* WORK ORDER: Could you copy each line of the listing that holds "agent"?

* MATERIAL FOR THIS TASK:
• • • •
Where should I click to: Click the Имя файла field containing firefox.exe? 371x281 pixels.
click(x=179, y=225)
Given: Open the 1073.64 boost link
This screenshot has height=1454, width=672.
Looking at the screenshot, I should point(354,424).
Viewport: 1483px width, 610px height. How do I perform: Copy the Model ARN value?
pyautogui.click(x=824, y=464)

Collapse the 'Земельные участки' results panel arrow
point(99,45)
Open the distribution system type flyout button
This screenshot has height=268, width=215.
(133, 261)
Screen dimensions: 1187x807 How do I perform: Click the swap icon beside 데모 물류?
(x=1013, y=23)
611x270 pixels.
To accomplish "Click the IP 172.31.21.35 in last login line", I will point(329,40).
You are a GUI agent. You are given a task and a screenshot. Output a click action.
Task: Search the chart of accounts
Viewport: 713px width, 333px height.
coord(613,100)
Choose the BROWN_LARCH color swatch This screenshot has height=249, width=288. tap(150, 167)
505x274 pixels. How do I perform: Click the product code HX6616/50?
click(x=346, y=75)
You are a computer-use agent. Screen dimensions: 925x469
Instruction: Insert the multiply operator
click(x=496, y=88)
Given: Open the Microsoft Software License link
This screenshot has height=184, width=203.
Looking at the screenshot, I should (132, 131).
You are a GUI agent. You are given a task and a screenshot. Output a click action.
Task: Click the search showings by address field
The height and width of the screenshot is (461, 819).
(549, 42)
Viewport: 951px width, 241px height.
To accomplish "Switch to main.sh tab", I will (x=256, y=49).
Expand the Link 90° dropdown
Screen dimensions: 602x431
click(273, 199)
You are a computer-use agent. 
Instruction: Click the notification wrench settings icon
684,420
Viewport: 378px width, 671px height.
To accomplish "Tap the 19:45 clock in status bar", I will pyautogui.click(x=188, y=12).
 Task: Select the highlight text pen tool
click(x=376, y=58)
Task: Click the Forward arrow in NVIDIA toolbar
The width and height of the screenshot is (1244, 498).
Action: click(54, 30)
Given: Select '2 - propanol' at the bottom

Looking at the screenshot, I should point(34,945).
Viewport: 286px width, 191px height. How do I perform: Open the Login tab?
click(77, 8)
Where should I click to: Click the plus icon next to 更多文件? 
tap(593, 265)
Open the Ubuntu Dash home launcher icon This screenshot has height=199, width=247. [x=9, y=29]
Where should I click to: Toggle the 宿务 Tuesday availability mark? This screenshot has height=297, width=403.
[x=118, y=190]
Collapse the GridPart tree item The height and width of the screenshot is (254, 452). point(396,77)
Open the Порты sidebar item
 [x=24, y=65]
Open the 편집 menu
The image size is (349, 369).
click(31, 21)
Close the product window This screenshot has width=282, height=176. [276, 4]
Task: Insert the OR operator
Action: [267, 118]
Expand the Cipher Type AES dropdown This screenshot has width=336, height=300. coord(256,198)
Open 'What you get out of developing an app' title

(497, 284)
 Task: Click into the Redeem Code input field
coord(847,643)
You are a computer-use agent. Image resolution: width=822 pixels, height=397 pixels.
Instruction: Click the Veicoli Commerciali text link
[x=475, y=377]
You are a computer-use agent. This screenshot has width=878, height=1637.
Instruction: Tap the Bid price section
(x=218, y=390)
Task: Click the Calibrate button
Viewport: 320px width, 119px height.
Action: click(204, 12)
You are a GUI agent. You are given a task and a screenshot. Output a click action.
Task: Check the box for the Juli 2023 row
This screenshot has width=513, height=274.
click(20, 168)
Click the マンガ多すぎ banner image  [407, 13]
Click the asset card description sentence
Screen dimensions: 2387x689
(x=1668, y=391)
• • • •
* RESPONSE TO THIS TASK:
You are a GUI agent. You are given a task and a screenshot. Output a click action.
You are a computer-use agent. Screen dimensions: 925x469
You are a GUI agent. You are given a task and a screenshot. Output a click action.
You are a computer-use agent. 
You are a computer-use agent. Image resolution: width=822 pixels, height=397 pixels.
You are a computer-use agent. This screenshot has width=878, height=1637.
You are a GUI agent. You are given a task and a screenshot. Output a click action.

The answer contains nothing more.